Paired Ig heavy- and light-chain sequences identified by sequencing and phylogeny analysis will be expressed as recombinant IgE proteins using our in-house rapid expression cloning system (40 IgEs in total). The proteins will be functionally characterized for antigen-specificity and affinity and pro-inflammatory activities using assays such as ELISA, ImmunoCAP ISAC, carbohydrate microarray, SPR, mast cell and basophil activation tests and facilitated antigen binding. We will measure de novo synthesis of total and allergen-specific IgE from cultured mucosal biopsies.

In our recent study of Ig repertoires in allergic rhinitis, we found significant differences between groups of seven allergic patients and three healthy controls. Therefore, we expect to be able to detect significant differences in this project with 10 subjects/group. Appropriate statistical methodology (ANOVA, parametric, non-parametric) will be used, depending on the nature of data set, and post-hoc adjustments (e.g. Bonferroni correction) will be applied.

The results will have broad impact, by revolutionising the diagnosis and treatment of asthma patients, advancing experimental research in the field of allergology and clinical immunology and reviving the efforts of the pharmaceutical companies to develop new asthma drugs.

We will fortify the now very strong indications that it is not just IgEs with specificity for a few common allergens that cause asthma, but also IgEs with specificity for unconventional allergens, and IgEs that act by previously unrecognized mechanisms (Hypothesis 1). This will fundamentally alter the approach to the diagnosis and treatment of asthma, and lead to more personalised treatment, matching the etiology in each individual. As an example, our study of non-atopic asthma will extend access to the non-anaphylactogenic anti-IgEs, omalizumab, to the fifth of severe non-atopic asthmatics. Thus, the impact of this research will also extend to NHS policy markers and NICE by informing decision-making.

We will also discover the precise anatomical sites ("compartments") where the IgE-expressing cell originate in relation to those where they exert their effects in the target organ, the bronchial mucosa in asthma (Hypothesis 2). This will stimulate the development of site-directed interventional medicines and procedures. If these two sites differ, our analytical methods (deep sequencing of the expressed genes) will reveal the direction of IgE trafficking between these compartments. They will also identify the pathogenic IgEs through functional analyses of re-created (recombinant) IgEs, deduced from the massive repertoire. The nature of the IgEs will allow the clinician to specify the optimal treatment, which will directly benefit the individual patients, their families and their carers.

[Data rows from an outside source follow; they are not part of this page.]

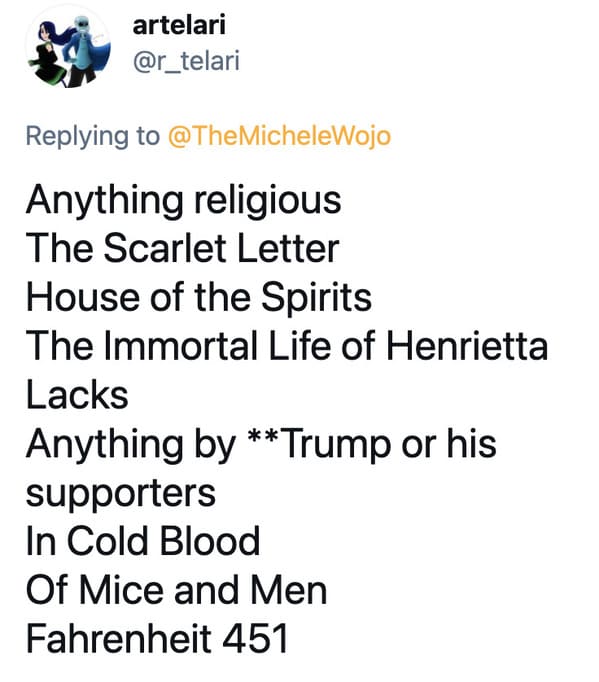599x682 pixels.
Task: Click 'Of Mice and Men' line
Action: (176, 590)
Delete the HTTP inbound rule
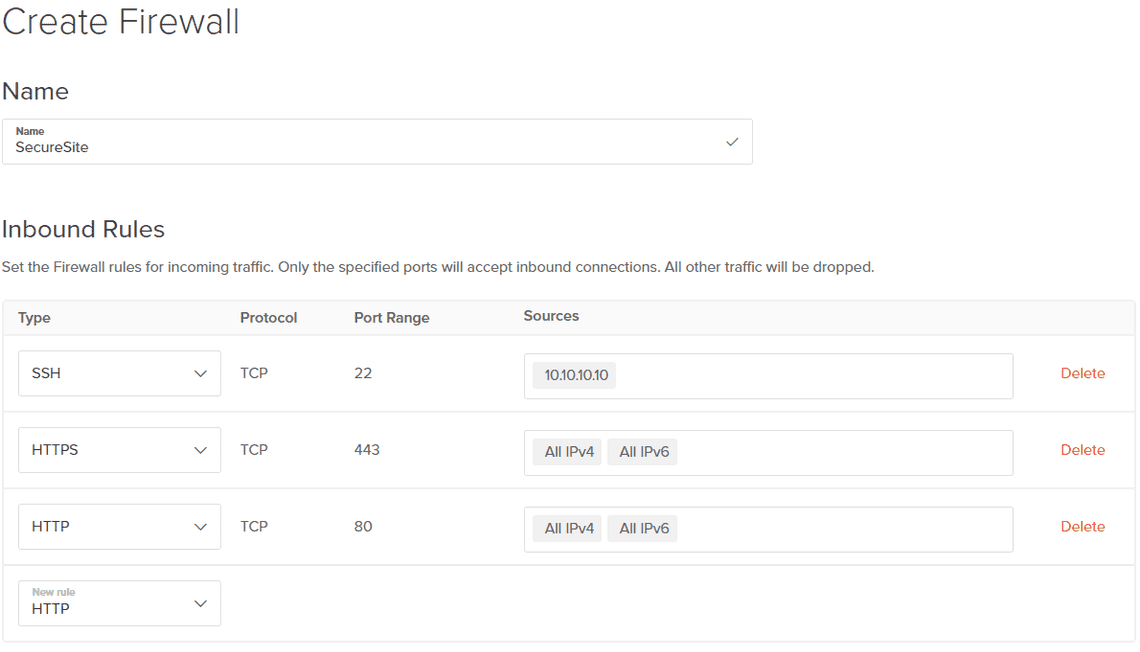 click(1082, 526)
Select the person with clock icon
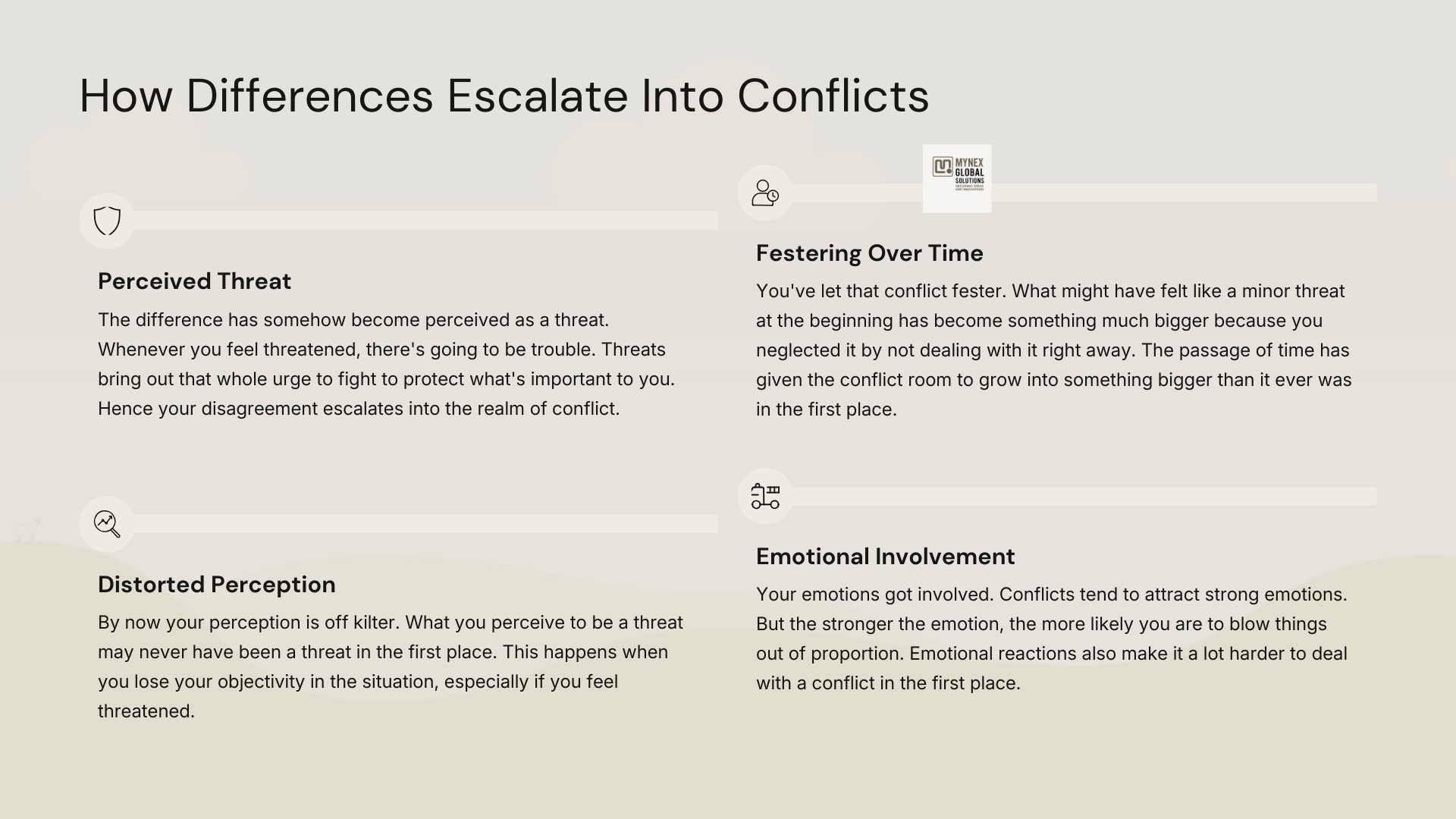The height and width of the screenshot is (819, 1456). coord(765,193)
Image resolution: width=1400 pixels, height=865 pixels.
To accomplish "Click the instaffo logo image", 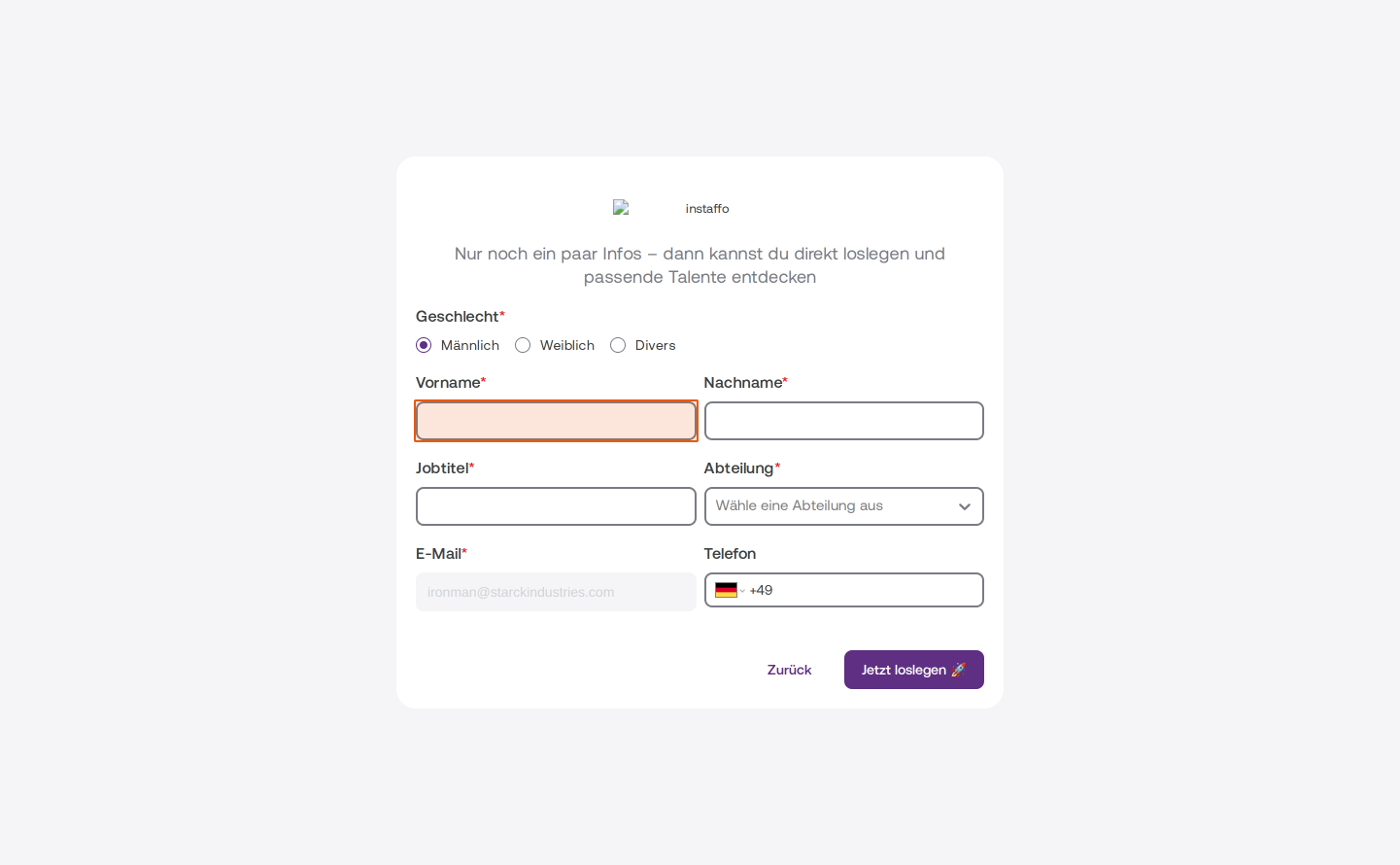I will pos(671,208).
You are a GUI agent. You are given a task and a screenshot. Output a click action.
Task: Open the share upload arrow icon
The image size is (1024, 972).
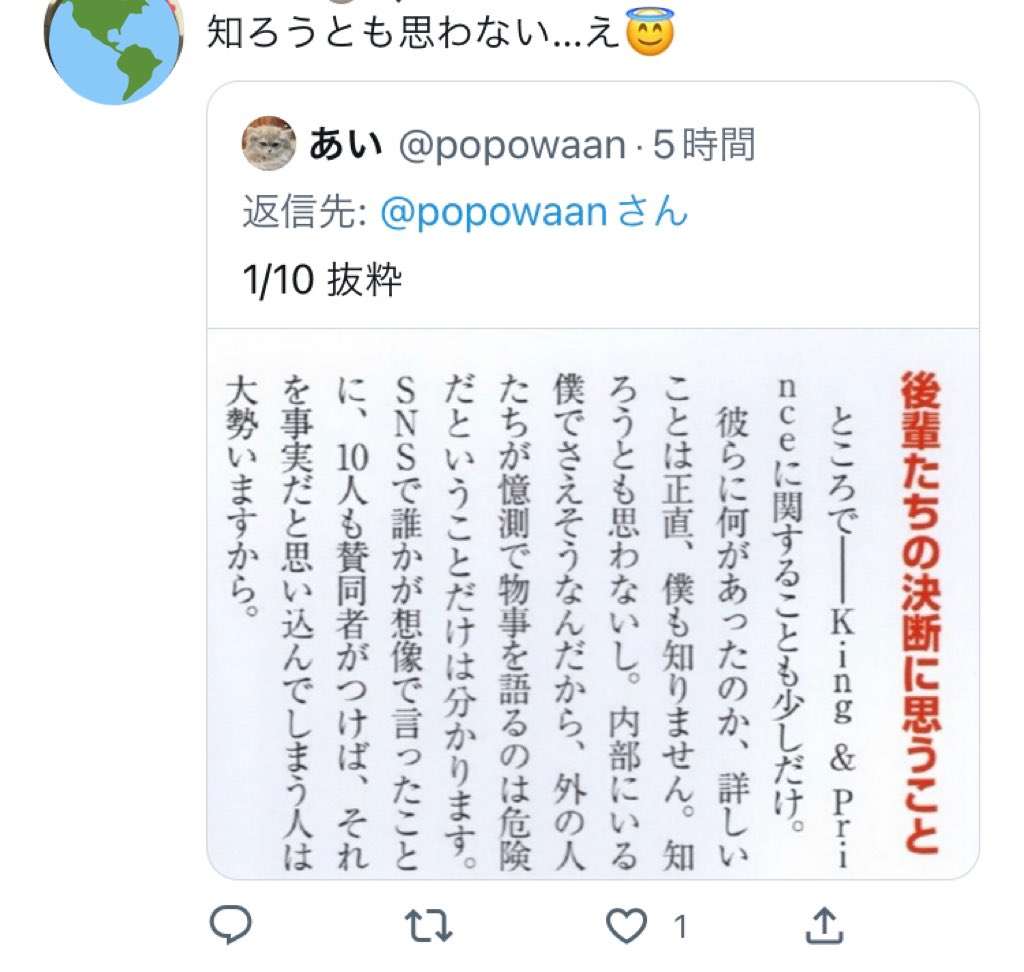tap(824, 924)
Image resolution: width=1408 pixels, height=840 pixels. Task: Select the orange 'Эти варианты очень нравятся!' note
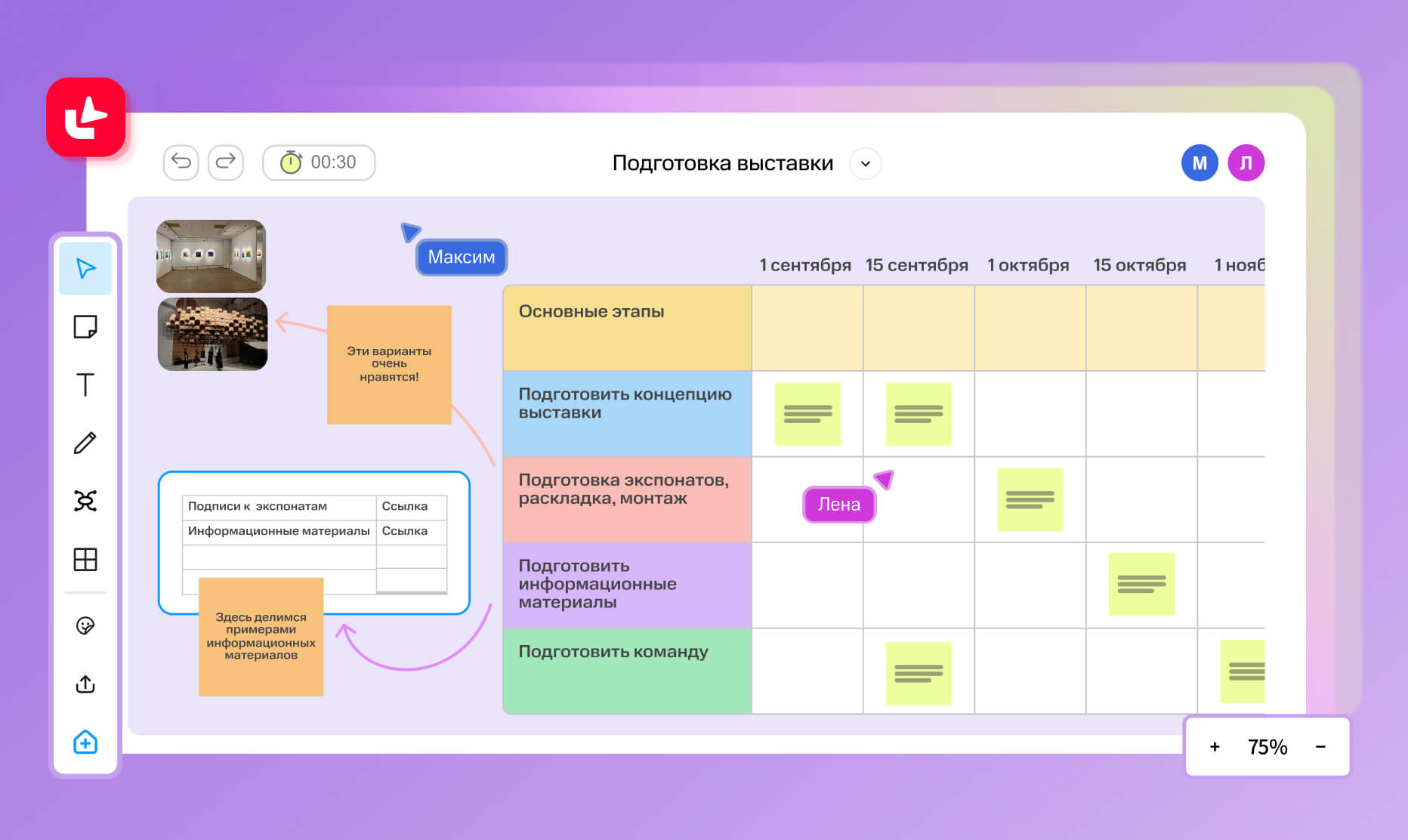[x=389, y=364]
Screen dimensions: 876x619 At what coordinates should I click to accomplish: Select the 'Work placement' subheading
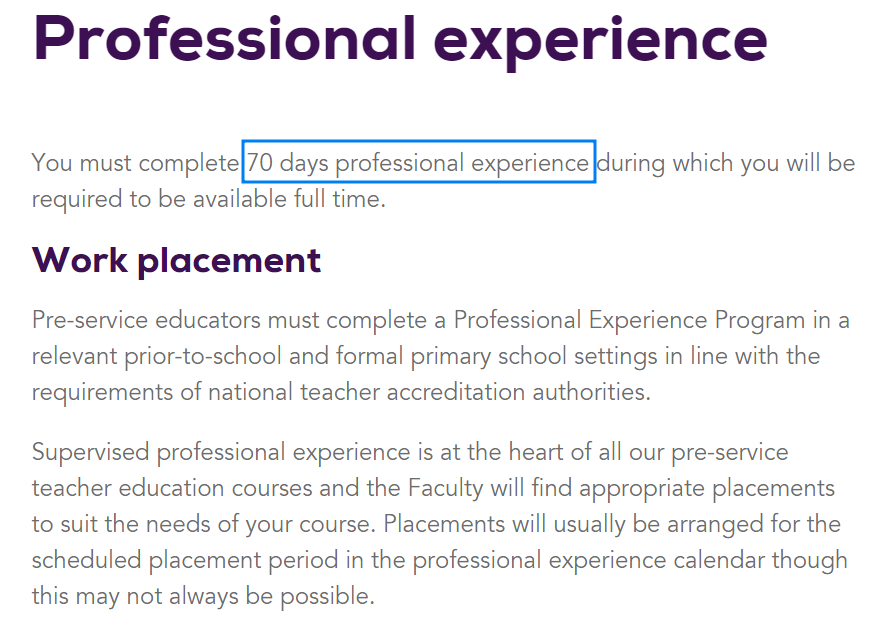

We will localize each of the molecular steps in IgE production, from class switch recombination to clonal selection, and affinity maturation and IgE memory (Hypothesis 3). This will increase the variety of potential targets for intervention in asthma, aiding the pharmaceutical industry in their efforts to develop new drugs for asthma, and ultimately benefiting asthma patients.
The novel methods developed for this project including cell-direct emulsion RT-PCR and 5'-RACE PCR and subsequent deep-sequencing of matched immunoglobulin heavy- and light-chain pairs using the PacBio RS II platform has the potential to impact experimental methods and practices for research colleagues working on asthma and allergy, but also researchers in other fields that involve B cells.

Summing up, this programme may result in a new understanding of the role of IgE in asthma and IgE-associated diseases in general, throw new light on the definition of asthma endotypes, and facilitate the prediction of response to IgE-directed asthma therapies, helping clinicians, the pharmaceutical industry and above all the asthma sufferers and their families and carers.